> **Your objective**
In the records below, take the line with "[Link] (799, 942)" and all lines after it, and copy them exactly, pictures excluded.

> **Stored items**

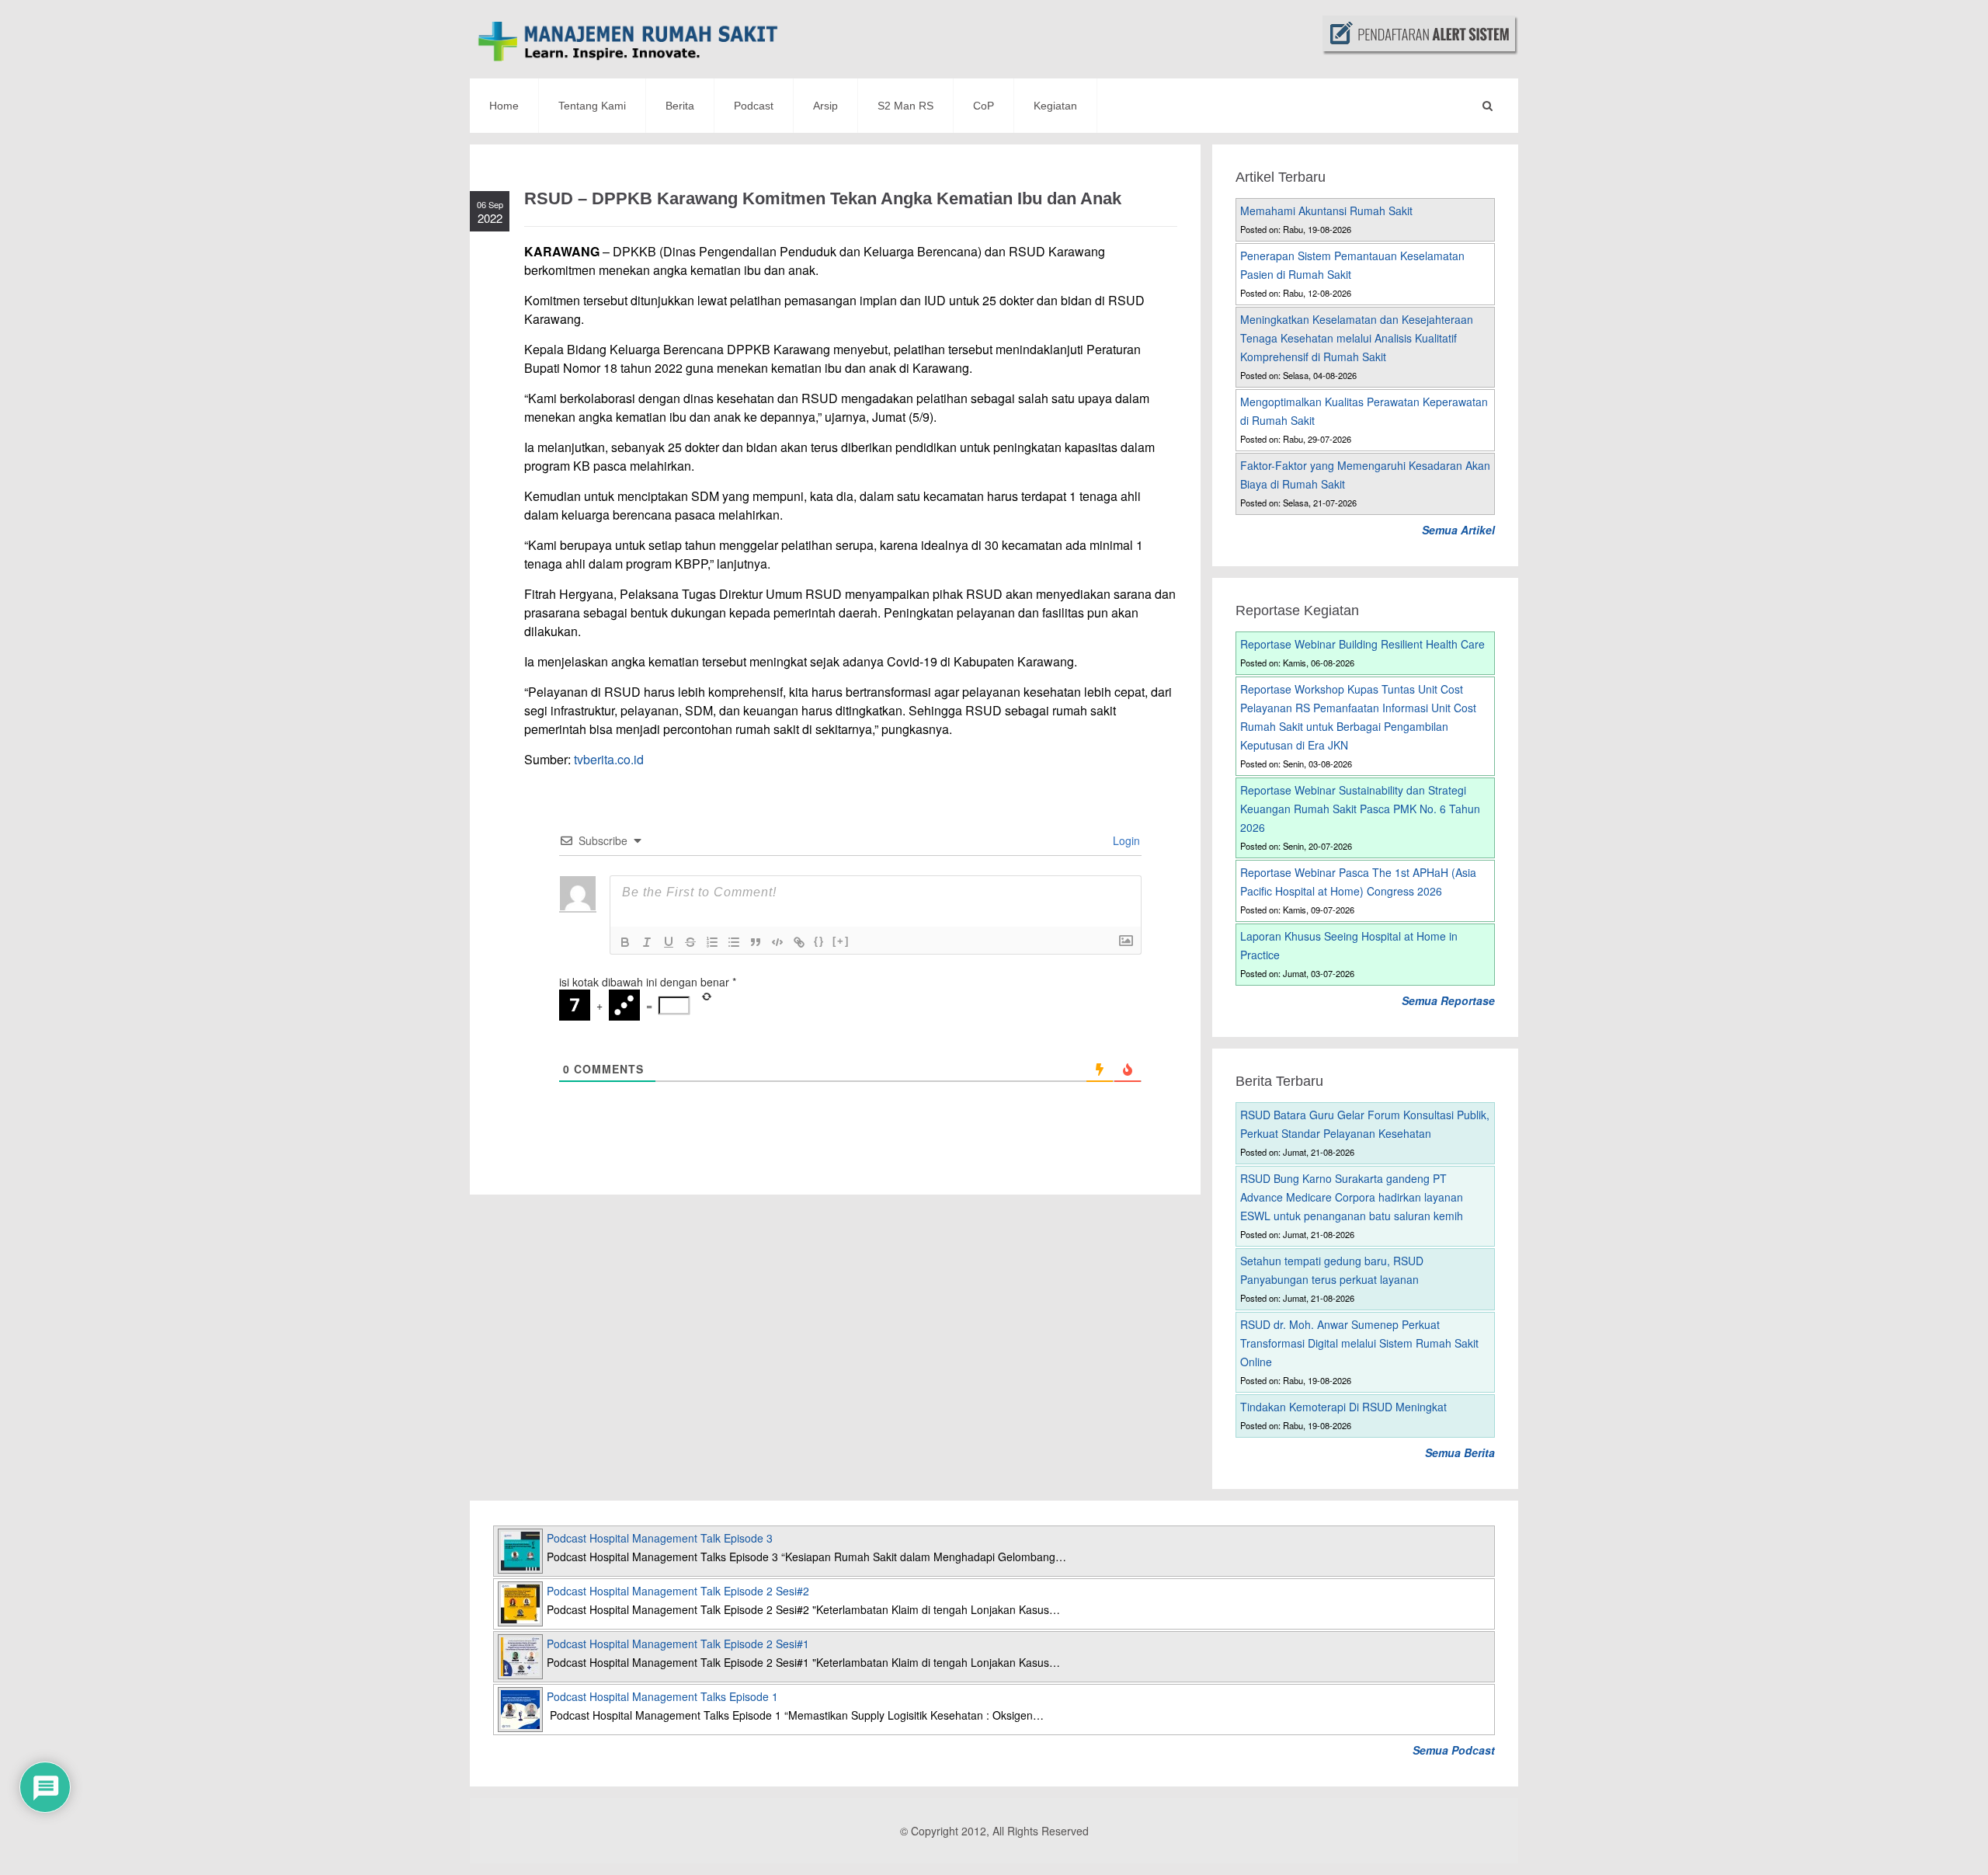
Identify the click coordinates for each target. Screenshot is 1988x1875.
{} (819, 941)
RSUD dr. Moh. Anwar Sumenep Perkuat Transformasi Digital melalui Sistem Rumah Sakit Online (1359, 1343)
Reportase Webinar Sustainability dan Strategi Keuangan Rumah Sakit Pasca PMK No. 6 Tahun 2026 (1360, 808)
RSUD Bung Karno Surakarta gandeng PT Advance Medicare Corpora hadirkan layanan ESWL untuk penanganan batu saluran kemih (1351, 1197)
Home (504, 105)
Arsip (825, 105)
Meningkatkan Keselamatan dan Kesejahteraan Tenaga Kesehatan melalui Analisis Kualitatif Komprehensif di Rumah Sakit (1356, 337)
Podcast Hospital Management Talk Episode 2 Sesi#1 (678, 1643)
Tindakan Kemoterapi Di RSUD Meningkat (1343, 1406)
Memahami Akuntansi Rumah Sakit (1326, 210)
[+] (841, 941)
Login (1125, 840)
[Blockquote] (755, 942)
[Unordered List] (734, 942)
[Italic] (647, 942)
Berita (680, 105)
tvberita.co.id (609, 759)
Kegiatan (1055, 105)
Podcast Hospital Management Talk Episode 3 (660, 1538)
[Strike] (690, 942)
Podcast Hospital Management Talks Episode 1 (662, 1696)
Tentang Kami (592, 105)
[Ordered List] (712, 942)
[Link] (799, 942)
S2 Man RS (905, 105)
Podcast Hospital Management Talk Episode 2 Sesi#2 (678, 1590)
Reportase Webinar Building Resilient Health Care (1362, 644)
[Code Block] (777, 942)
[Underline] (668, 942)
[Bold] (625, 942)
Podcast (753, 105)
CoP (983, 105)
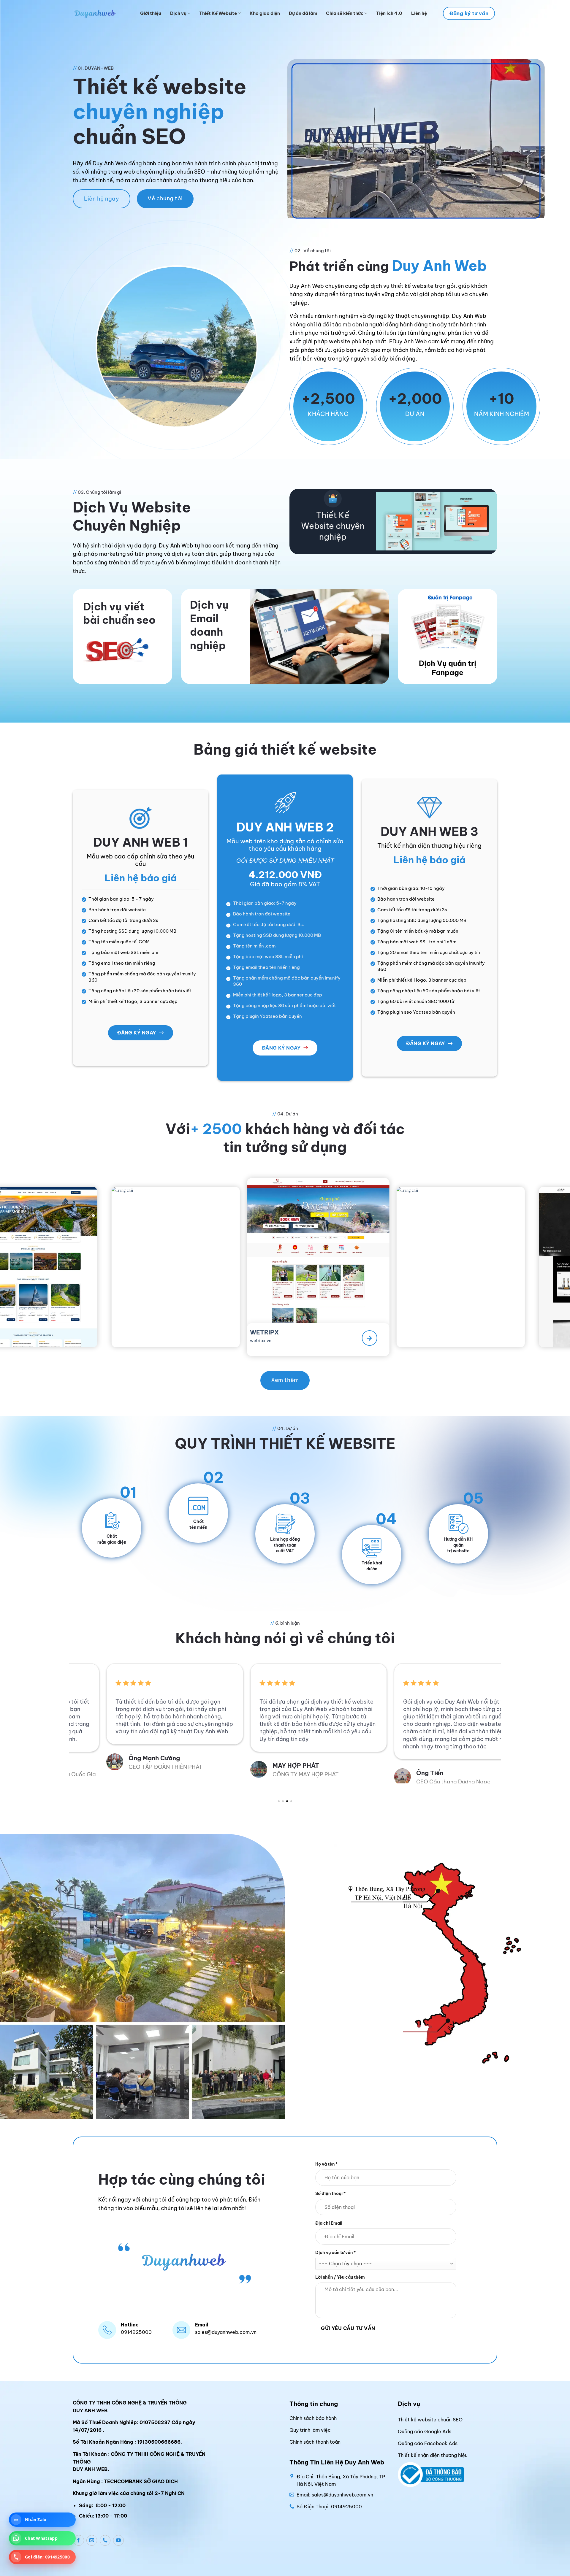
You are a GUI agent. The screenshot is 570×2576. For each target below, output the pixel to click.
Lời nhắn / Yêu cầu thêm (340, 2277)
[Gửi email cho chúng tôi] (91, 2540)
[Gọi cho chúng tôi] (105, 2540)
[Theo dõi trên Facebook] (78, 2540)
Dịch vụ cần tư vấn (335, 2252)
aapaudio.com (289, 1340)
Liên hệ (419, 13)
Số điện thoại (330, 2193)
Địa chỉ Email (328, 2223)
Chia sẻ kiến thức (344, 13)
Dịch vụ (178, 13)
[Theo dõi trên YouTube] (118, 2540)
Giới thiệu (150, 13)
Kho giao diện (265, 13)
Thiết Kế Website (218, 13)
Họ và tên (326, 2164)
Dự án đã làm (303, 13)
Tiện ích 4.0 (389, 13)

> **Written reply**
[Link] (799, 942)
S2 Man RS (905, 105)
Podcast Hospital Management Talk Episode 2 Sesi#2 (678, 1590)
Reportase Webinar Building Resilient Health Care (1362, 644)
[Code Block] (777, 942)
[Underline] (668, 942)
[Bold] (625, 942)
Podcast (753, 105)
CoP (983, 105)
You are a GUI agent. The screenshot is 570×2576. For each target below, output the pixel to click.
Lời nhắn / Yêu cầu thêm (340, 2277)
[Gửi email cho chúng tôi] (91, 2540)
[Gọi cho chúng tôi] (105, 2540)
[Theo dõi trên Facebook] (78, 2540)
Dịch vụ cần tư vấn (335, 2252)
aapaudio.com (289, 1340)
Liên hệ (419, 13)
Số điện thoại (330, 2193)
Địa chỉ Email (328, 2223)
Chia sẻ kiến thức (344, 13)
Dịch vụ (178, 13)
[Theo dõi trên YouTube] (118, 2540)
Giới thiệu (150, 13)
Kho giao diện (265, 13)
Thiết Kế Website (218, 13)
Họ và tên (326, 2164)
Dự án đã làm (303, 13)
Tiện ích 4.0 (389, 13)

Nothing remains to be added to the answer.